It is conceivable that the plastic has fiber reinforcement and/or a matrix. The fiber reinforcement can be glass fiber reinforcement or carbon fiber reinforcement. Glass fiber has the advantage over carbon that it has better thermal properties and therefore does not lead to a build-up of heat within the tooth holder. Thus, not only can the structural rigidity be increased via the fiber, but depending on the choice of fiber, better thermal conductivity of the tooth holder can also be provided.

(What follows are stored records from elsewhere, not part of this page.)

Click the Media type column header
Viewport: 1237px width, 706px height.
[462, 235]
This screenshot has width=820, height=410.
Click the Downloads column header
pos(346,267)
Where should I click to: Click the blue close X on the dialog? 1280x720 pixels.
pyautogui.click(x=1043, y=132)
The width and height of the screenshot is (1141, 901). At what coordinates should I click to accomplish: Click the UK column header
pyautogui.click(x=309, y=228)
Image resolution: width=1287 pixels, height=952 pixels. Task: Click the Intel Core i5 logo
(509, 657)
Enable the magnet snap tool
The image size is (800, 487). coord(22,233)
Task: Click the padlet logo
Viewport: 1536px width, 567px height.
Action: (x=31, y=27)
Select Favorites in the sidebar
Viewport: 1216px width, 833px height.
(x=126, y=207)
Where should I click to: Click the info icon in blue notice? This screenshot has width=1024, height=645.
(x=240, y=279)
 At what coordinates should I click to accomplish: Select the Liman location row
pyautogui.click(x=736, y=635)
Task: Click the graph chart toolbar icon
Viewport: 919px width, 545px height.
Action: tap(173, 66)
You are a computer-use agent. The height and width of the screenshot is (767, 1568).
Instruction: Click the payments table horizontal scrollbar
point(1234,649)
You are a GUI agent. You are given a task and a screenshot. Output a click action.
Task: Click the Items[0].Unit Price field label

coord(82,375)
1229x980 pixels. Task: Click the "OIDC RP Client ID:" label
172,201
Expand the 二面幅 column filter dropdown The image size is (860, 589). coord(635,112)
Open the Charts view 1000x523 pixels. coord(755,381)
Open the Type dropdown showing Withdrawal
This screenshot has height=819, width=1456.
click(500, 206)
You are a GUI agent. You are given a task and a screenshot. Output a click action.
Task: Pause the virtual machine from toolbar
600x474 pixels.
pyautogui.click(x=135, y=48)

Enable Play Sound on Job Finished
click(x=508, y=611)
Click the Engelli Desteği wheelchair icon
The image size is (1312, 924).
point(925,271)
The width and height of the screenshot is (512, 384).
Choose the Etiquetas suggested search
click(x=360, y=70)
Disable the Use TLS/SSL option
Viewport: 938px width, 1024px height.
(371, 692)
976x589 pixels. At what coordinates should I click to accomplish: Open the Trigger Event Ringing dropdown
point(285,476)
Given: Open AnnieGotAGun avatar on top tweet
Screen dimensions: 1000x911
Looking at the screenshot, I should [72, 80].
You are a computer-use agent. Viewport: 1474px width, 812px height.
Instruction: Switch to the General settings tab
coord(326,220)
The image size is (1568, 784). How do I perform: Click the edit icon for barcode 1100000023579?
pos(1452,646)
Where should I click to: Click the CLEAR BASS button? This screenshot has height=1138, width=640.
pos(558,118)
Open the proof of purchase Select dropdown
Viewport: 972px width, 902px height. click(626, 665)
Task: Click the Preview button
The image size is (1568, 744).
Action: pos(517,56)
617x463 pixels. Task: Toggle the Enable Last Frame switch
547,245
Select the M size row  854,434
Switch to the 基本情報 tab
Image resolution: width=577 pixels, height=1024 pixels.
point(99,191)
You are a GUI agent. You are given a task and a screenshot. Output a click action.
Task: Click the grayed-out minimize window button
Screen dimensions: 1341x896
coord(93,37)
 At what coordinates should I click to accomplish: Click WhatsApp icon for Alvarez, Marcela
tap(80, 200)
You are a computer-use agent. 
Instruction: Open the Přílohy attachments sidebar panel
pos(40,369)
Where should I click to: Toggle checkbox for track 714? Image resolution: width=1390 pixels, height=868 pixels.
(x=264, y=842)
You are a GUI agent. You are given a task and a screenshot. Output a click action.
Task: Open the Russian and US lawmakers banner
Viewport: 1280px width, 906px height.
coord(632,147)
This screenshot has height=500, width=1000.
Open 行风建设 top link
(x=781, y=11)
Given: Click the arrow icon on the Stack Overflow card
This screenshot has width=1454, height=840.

A preferred embodiment of the invention is that the outer lateral surface has at least one slot on a side facing away from the end face and the winding end is guided in the slot. In this way, the winding end of the winding can be guided through the lateral surface to the outside in a simple and space-saving manner, in order to be connected there to the electrical bridge.

In an advantageous development of the invention, it is provided that a further bridge guide is formed on the outside, which is formed at a distance from the bridge guide in the radial direction of the tooth holder. It is also conceivable that the further bridge guide is designed offset to the bridge guide at least in sections, preferably completely. Advantageously, it is further provided that a further electrically conductive bridge is arranged in the further bridge guide, which has an electrically conductive connection to at least one further winding end of the winding. Due to the further bridge guidance, it is possible to fix the further electrical bridge on the outside of the tooth holder in order to electrically conductively connect it to the further winding end of the winding.

According to a preferred embodiment of the invention, it is provided that at least one centering and/or fixing projection formed in the radial direction of the tooth holder is formed on the outside. In this context, an advantageous further development of the invention is that the stator has a housing and the tooth holder is arranged in the housing, the tooth holder being arranged in the housing in a position-proof and non-rotatable manner via the at least one centering and/or fixing projection. The tooth holder can thus be arranged in a secure position in the housing in a simple and inexpensive manner.

The centering projection is preferably formed in one piece with the tooth holder. So can the tooth holder together with the centering projection can be manufactured in one work step.

An advantageous embodiment of the invention provides that an annular space is cast between an inner lateral surface of the housing and the outer lateral surface of the tooth holder. In this way, on the one hand, an increased thermal connection of the stator to the housing of the stator can be provided via the potting material. On the other hand, the encapsulation material can increase the stator's security against twisting relative to the housing.

In a second aspect, the invention relates to an axial flow machine for a motor vehicle with the stator according to the invention.

The axial flow machine is set up and/or designed to drive a motor vehicle at least partially electrically. The axial flow machine is preferably part of a traction drive of the motor vehicle.

In a third aspect, the invention relates to a motor vehicle with an axial flow machine.

The motor vehicle is an at least partially electrically driven motor vehicle and the axial flow machine is located in the drive train of the motor vehicle.

It should be noted that all features described above and below in relation to one aspect of the present invention apply equally to any other aspect of the present invention. In particular, all features of the stator can also be features of the axial flow machine and/or the motor vehicle. This also applies vice versa.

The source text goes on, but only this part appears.